Medical device infections are costly, while preclinical assessment of antimicrobial properties for new materials is time intensive and imperfect at capturing the interrelated aspects of infection response and wound resolution. Herein, we developed an in vivo model for quantification of inflammatory and biocompatibility responses in the presence of a sustained implant-associated infection. The antimicrobial effectiveness of commercially available polymer materials was compared to that of thermoplastic polyurethane (TPU) materials modified with putative antimicrobial strategies as example test materials. Materials were incubated with bioluminescent Escherichia coli prior to implantation in a dorsal subcutaneous pocket in rats with an additional intraluminal bolus of bacteria. Infection kinetics were monitored with bioluminescence, and inflammatory infiltrate and fibrous capsule thickness were determined from stained histological sections.

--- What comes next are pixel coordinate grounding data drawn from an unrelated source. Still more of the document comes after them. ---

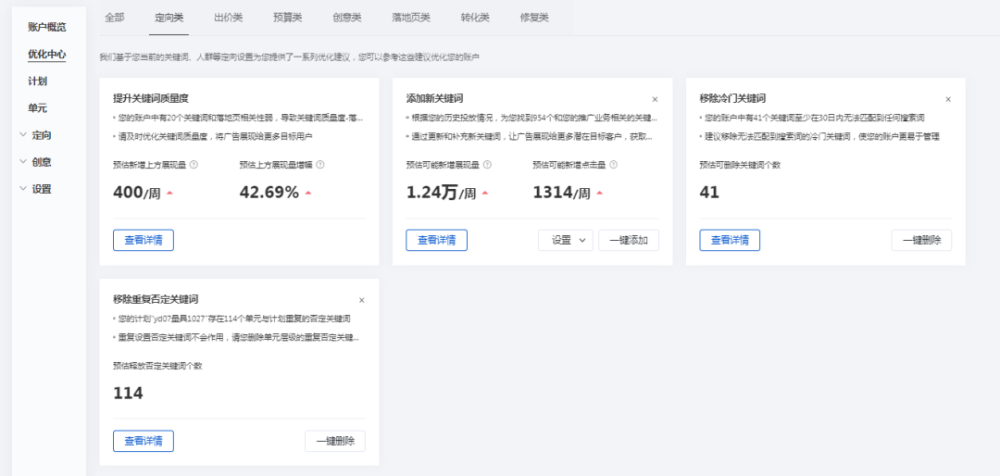Dismiss the 添加新关键词 suggestion card
The image size is (1000, 476).
click(x=655, y=100)
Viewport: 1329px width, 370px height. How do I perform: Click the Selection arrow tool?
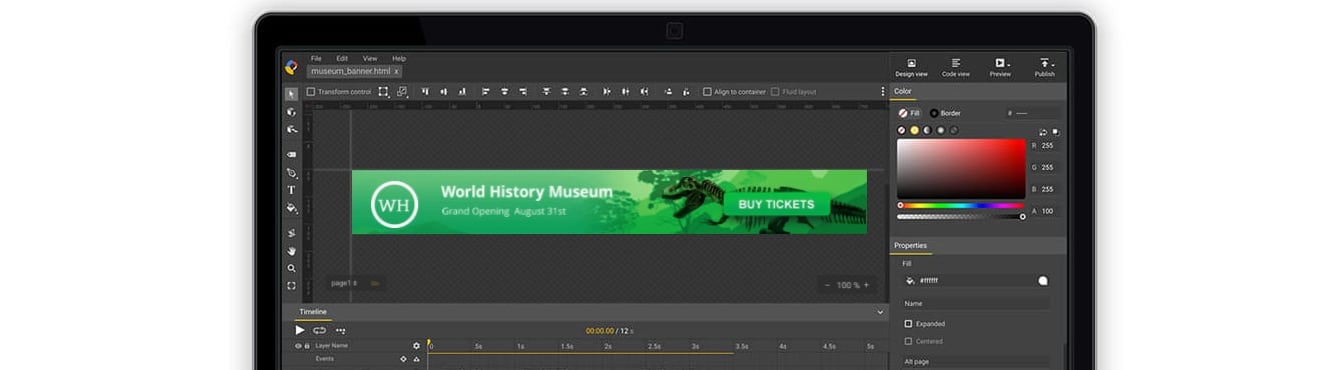pyautogui.click(x=291, y=94)
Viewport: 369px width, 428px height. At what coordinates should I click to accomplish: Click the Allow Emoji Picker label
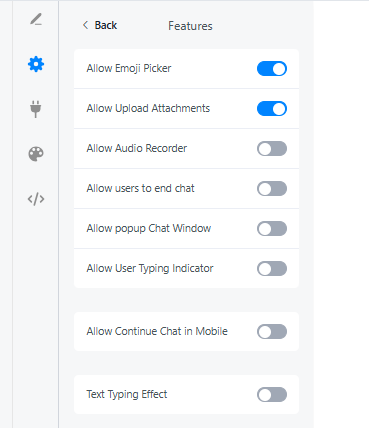pyautogui.click(x=129, y=68)
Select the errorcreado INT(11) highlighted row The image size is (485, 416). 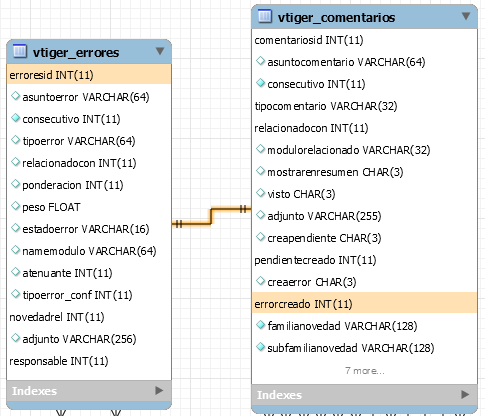[x=364, y=304]
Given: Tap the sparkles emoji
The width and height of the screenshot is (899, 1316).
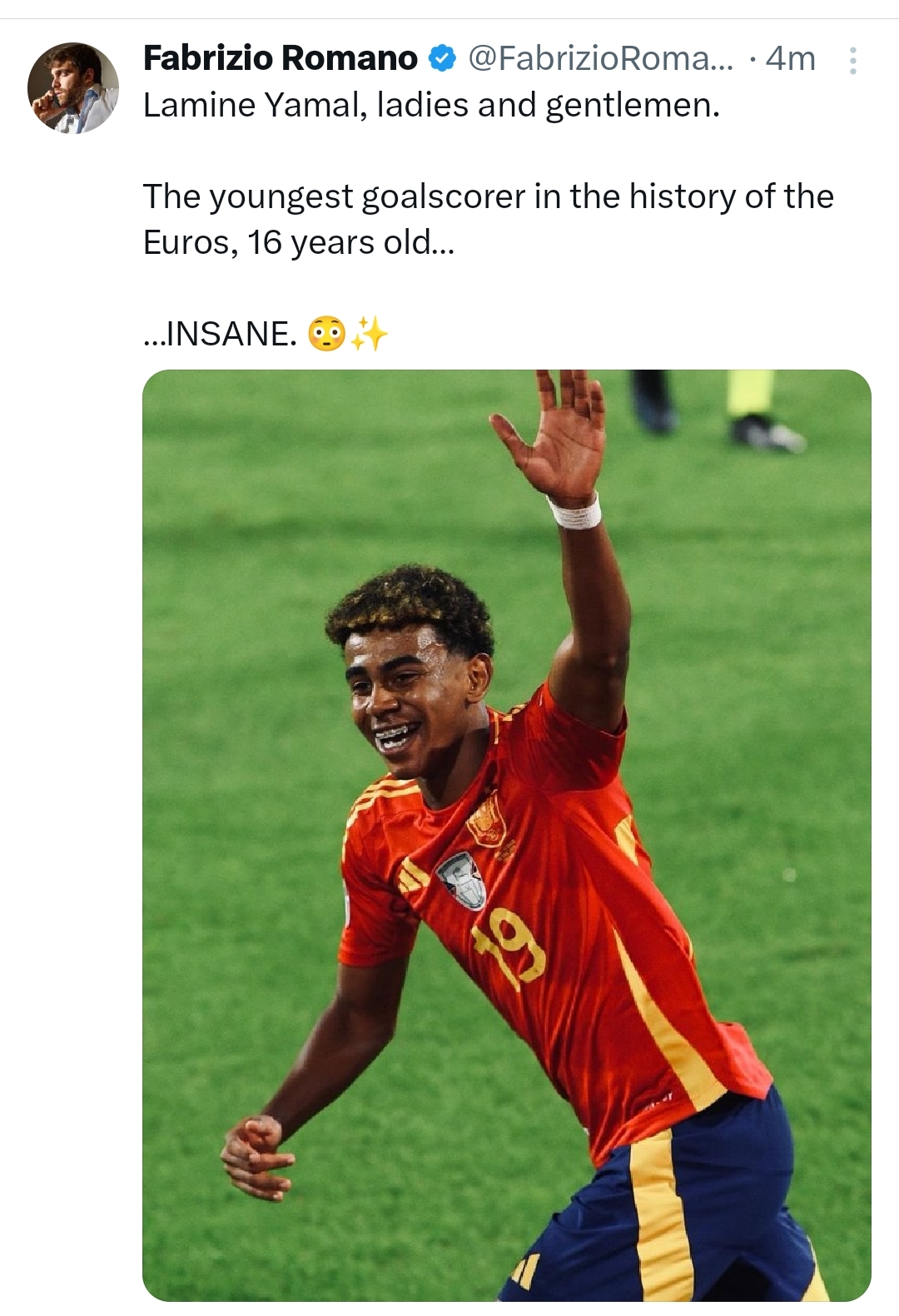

Our model resulted in a persistent infection, sensitive to antimicrobial effects, as the materials modified with a putative antimicrobial surface were able to significantly reduce the level of infection in animals at day 4 postimplantation with efficacy similar to that of commercially available antimicrobial drug-eluting polymers (positive controls). At day 30 postimplantation, the antimicrobial surface modified TPU tubing was found to promote complete elimination of intraluminal bacteria in the absence of antibiotics. Differences were also measurable in acute inflammation, as Wright-Giemsa staining demonstrated reduced inflammatory cell infiltration at day 4 postimplantation for antimicrobial TPU materials. Additionally, antimicrobial materials exhibited reduced fibrous capsule thickness coinciding with infection resolution, as compared to unmodified TPU controls. The developed model can be utilized for testing antimicrobial polymers in the context of a prolonged infection while also revealing concurrent differences in the infiltrating immune cell profiles and fibrous capsule thickness, thus improving the relevance of preclinical medical device material testing.